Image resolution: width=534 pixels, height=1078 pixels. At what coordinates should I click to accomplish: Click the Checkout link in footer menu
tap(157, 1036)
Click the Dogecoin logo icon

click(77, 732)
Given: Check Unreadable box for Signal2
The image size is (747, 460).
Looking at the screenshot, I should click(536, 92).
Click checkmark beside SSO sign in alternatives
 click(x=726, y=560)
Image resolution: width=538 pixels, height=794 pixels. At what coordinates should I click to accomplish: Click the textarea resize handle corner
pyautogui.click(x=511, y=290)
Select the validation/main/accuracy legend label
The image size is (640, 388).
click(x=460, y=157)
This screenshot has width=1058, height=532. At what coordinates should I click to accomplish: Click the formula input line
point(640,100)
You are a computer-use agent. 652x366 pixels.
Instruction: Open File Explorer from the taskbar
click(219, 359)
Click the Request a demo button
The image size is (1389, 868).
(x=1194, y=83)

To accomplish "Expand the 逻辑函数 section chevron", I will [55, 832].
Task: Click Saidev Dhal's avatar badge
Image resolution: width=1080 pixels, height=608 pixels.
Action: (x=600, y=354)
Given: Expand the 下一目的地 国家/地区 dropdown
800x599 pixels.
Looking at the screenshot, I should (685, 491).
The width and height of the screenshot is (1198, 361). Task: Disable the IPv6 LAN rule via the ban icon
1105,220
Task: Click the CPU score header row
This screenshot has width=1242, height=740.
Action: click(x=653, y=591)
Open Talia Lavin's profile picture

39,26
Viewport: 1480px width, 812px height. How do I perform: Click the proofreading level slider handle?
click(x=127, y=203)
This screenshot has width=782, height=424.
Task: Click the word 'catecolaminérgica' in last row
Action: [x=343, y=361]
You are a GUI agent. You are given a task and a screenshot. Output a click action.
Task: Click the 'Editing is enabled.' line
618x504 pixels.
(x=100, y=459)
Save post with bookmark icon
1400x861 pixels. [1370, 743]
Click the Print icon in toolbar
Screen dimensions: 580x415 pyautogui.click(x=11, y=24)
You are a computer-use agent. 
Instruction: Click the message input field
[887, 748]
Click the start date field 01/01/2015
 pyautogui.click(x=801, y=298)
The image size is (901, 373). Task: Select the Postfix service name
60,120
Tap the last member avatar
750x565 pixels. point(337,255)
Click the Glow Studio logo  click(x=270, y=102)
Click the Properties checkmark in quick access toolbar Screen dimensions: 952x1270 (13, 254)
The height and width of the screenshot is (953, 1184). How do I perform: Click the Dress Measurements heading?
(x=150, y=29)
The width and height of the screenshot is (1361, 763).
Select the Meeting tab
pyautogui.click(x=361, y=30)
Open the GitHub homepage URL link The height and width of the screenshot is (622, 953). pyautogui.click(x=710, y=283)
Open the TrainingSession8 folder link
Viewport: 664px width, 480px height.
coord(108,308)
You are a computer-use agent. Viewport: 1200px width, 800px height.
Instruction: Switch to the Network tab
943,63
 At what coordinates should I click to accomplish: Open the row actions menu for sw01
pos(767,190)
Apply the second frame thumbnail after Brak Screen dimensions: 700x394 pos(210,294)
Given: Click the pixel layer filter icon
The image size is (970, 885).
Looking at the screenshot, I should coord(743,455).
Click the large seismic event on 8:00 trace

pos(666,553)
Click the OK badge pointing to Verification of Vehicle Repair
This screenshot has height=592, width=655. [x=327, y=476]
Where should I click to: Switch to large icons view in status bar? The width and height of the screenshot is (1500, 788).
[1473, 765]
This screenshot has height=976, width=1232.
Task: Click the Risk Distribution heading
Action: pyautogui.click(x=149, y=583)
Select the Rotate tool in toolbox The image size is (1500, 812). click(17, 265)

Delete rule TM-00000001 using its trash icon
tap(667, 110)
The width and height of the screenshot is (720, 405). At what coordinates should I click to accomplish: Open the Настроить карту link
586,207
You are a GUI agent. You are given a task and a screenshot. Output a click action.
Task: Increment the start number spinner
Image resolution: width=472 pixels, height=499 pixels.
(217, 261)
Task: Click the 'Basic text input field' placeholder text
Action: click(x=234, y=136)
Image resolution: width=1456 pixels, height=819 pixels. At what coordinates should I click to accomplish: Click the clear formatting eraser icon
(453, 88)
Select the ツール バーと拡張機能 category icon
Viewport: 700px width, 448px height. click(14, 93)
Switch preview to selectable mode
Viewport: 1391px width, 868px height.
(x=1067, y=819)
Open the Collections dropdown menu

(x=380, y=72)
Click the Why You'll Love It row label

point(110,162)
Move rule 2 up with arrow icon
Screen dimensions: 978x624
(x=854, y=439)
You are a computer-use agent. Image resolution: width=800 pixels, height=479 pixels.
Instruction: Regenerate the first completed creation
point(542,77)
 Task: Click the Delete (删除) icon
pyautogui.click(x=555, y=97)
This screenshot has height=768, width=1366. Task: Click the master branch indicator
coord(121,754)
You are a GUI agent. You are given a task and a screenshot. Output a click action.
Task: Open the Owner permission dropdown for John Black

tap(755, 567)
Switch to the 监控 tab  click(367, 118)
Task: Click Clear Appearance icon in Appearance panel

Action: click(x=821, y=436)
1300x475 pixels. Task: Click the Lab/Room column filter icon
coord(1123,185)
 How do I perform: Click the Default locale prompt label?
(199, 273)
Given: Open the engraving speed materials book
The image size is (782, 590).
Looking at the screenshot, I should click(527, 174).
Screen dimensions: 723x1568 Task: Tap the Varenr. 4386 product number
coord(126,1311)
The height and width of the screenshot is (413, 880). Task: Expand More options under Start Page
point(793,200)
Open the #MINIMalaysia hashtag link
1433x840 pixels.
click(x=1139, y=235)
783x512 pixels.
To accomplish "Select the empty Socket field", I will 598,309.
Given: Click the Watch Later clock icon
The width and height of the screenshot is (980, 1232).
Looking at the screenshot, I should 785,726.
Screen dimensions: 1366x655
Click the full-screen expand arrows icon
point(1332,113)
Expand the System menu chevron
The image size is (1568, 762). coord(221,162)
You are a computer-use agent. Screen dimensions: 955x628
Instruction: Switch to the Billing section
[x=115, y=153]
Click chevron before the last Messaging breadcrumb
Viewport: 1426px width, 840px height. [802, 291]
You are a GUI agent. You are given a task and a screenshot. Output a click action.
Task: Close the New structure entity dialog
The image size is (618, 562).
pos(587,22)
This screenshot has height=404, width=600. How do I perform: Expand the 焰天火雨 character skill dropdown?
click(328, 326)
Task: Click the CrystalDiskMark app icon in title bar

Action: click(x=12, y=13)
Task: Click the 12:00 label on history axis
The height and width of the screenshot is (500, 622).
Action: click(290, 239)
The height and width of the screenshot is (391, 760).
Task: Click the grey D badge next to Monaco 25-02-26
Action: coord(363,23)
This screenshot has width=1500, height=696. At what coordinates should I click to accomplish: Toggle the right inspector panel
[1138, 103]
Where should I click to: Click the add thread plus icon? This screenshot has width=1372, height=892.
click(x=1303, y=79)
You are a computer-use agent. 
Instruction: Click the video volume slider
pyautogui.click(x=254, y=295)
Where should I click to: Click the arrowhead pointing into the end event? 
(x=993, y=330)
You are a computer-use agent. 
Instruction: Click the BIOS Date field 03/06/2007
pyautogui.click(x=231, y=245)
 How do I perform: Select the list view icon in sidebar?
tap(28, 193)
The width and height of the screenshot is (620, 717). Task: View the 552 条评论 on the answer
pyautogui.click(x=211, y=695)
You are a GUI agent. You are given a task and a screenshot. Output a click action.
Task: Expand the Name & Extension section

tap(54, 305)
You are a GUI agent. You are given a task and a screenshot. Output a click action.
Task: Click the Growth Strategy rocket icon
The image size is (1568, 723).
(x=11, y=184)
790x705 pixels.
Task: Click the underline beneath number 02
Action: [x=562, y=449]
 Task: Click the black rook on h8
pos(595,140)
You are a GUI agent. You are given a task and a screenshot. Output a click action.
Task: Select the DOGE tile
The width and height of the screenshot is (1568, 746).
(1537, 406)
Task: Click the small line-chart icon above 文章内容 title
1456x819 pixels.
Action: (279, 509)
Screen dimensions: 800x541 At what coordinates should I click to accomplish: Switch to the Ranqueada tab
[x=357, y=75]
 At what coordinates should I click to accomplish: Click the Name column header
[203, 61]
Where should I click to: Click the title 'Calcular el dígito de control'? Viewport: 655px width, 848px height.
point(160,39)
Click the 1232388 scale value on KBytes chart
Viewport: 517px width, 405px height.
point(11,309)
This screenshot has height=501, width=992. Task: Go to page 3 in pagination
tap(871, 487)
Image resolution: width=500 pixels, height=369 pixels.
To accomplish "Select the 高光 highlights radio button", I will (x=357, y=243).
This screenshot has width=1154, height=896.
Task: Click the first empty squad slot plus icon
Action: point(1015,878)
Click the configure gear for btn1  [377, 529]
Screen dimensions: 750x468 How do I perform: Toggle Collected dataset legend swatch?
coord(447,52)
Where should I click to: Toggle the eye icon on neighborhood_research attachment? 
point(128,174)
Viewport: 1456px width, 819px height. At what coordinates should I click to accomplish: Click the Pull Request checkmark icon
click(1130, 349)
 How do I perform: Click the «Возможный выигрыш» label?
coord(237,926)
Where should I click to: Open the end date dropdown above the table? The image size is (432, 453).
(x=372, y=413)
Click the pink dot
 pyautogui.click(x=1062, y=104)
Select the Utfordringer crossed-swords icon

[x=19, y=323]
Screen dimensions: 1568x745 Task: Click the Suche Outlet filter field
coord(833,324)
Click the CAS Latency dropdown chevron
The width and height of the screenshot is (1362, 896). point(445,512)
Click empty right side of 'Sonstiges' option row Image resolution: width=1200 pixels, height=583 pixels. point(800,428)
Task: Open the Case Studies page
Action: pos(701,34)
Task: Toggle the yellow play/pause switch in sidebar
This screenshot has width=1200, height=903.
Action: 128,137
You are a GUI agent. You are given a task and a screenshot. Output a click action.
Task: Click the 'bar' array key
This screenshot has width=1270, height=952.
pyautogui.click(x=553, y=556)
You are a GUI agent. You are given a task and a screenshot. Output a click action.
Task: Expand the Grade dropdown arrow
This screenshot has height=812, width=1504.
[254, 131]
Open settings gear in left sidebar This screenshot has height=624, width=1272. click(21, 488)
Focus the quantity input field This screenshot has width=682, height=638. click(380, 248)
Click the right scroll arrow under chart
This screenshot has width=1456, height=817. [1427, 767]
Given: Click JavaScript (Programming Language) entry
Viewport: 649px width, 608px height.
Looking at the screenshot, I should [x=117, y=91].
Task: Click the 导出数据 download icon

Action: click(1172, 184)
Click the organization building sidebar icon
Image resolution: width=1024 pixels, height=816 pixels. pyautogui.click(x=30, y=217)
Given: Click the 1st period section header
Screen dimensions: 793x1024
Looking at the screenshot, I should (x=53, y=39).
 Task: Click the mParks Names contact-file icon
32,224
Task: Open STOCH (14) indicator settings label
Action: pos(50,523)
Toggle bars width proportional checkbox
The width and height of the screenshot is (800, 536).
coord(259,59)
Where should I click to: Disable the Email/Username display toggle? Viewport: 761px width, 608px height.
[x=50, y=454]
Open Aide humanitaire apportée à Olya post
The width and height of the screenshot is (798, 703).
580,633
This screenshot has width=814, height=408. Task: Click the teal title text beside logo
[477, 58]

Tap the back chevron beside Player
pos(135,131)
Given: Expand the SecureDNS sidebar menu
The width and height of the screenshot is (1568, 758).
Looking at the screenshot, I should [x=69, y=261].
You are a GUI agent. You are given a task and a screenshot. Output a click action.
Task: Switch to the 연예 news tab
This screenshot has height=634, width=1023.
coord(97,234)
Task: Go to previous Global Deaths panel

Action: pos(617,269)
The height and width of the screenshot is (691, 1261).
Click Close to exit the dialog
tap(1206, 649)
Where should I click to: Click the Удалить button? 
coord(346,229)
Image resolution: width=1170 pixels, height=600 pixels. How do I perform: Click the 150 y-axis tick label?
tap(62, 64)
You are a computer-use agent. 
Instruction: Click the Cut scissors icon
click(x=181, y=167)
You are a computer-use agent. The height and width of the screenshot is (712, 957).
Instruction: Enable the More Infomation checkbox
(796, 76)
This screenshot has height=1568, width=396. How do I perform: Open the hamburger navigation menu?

> _TASK INSTRUCTIONS_
In the material, swap "Dogecoin" for "Litecoin" in everything from the line containing "Click the Dogecoin logo icon" down to the line containing "click(x=726, y=560)". Return only those lines, with nothing else altered.

> _RESPONSE TO THIS EXERCISE_
Click the Litecoin logo icon

click(77, 732)
Given: Check Unreadable box for Signal2
The image size is (747, 460).
Looking at the screenshot, I should click(536, 92).
Click checkmark beside SSO sign in alternatives
 click(x=726, y=560)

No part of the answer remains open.